--- START ---

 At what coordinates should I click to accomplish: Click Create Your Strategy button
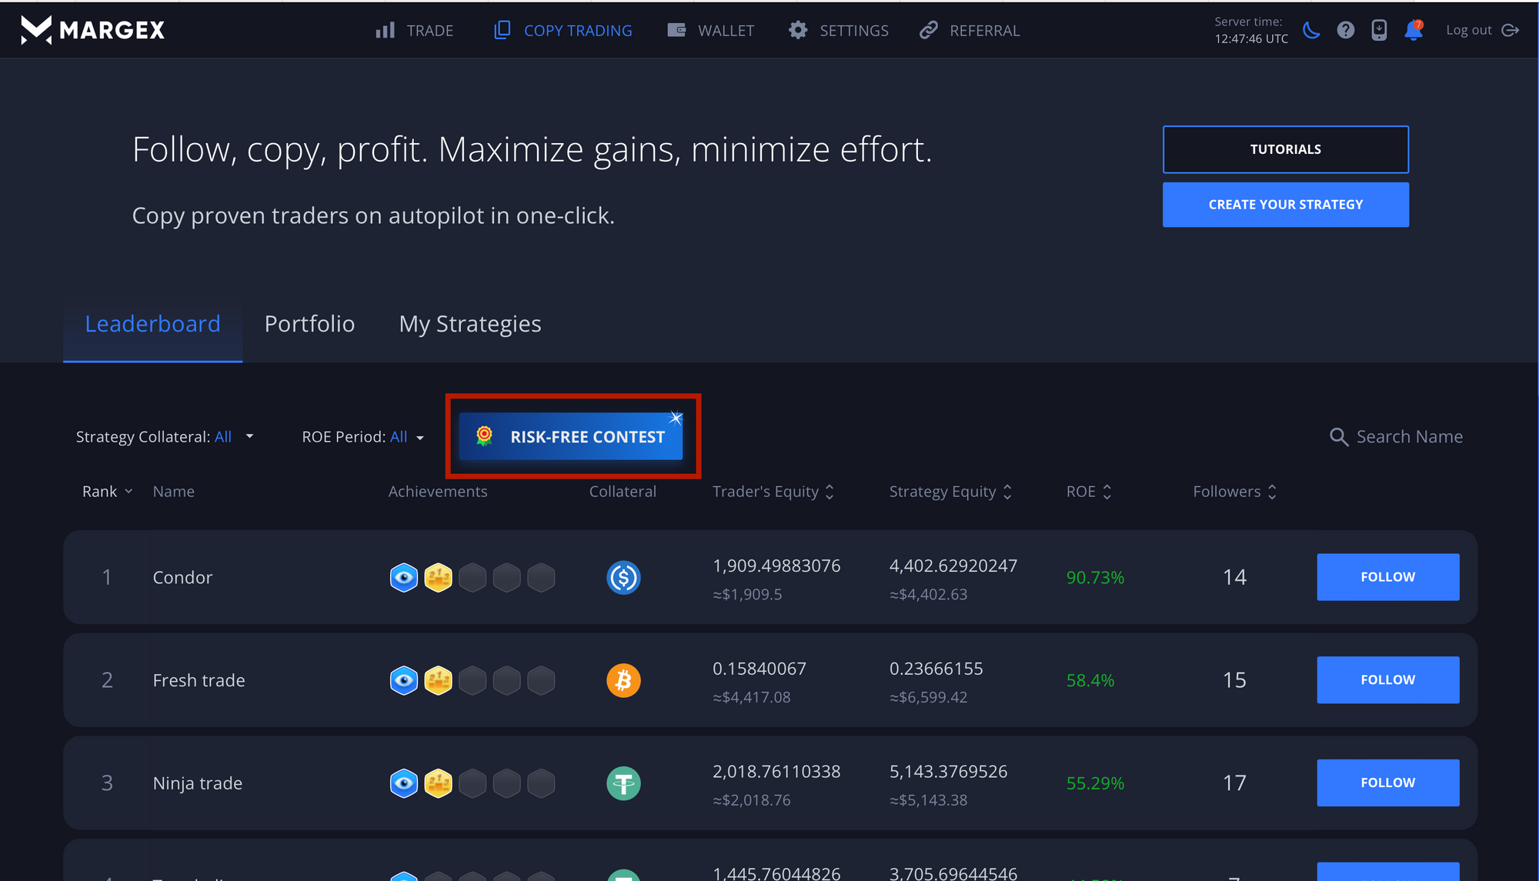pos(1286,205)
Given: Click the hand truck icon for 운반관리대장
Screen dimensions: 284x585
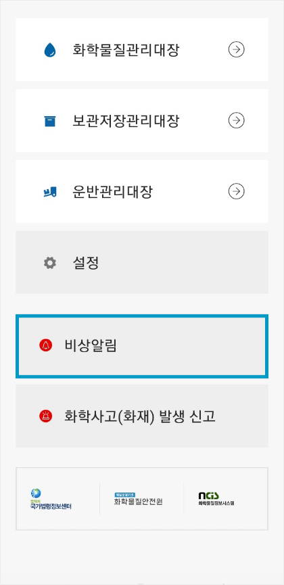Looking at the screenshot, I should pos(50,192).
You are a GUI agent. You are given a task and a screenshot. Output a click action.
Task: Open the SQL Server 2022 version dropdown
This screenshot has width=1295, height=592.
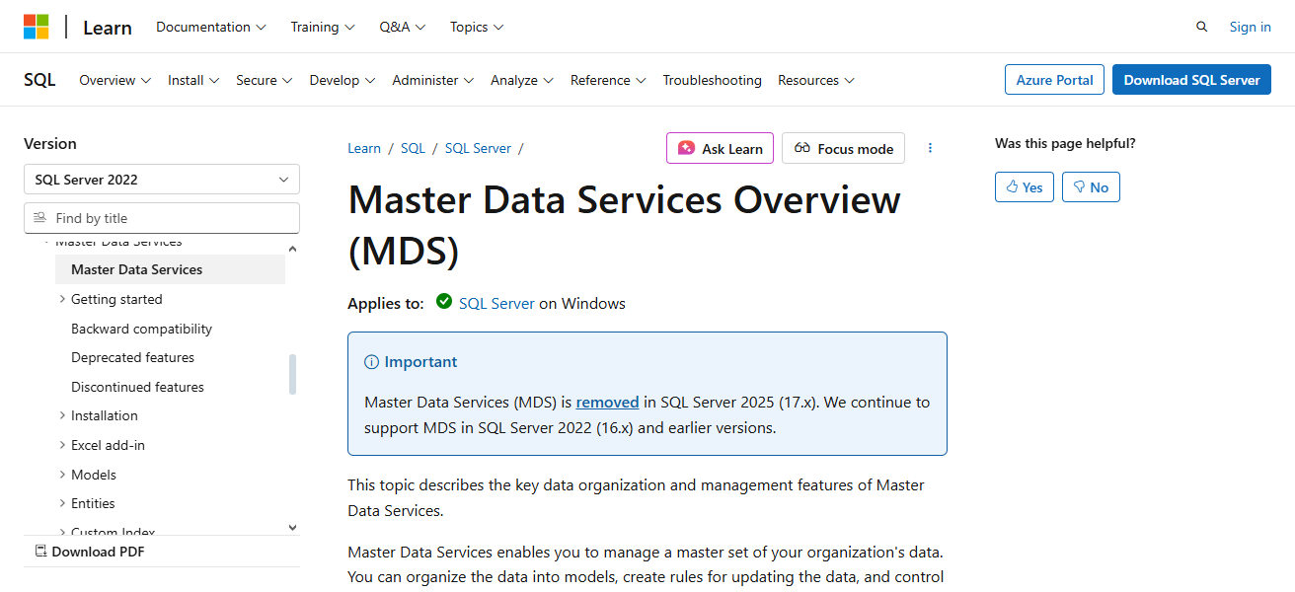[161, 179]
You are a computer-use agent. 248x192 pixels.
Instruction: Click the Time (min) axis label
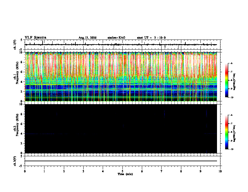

--- END ---

Arrange every line of the entries above as a numbered list, skipping any blank lines. Leave the pictures out.

## FINISHED EXERCISE
1.  At what coordinates should I click to accomplish: Click Create Your Strategy button
2. pos(1286,205)
3. Given: Click the hand truck icon for 운반관리대장
4. Screen dimensions: 284x585
5. Looking at the screenshot, I should pos(50,192).
6. You are a GUI agent. You are given a task and a screenshot. Output a click action.
7. Task: Open the SQL Server 2022 version dropdown
8. This screenshot has width=1295, height=592.
9. [161, 179]
10. You are a computer-use agent. 248x192 pixels.
11. Instruction: Click the Time (min) axis label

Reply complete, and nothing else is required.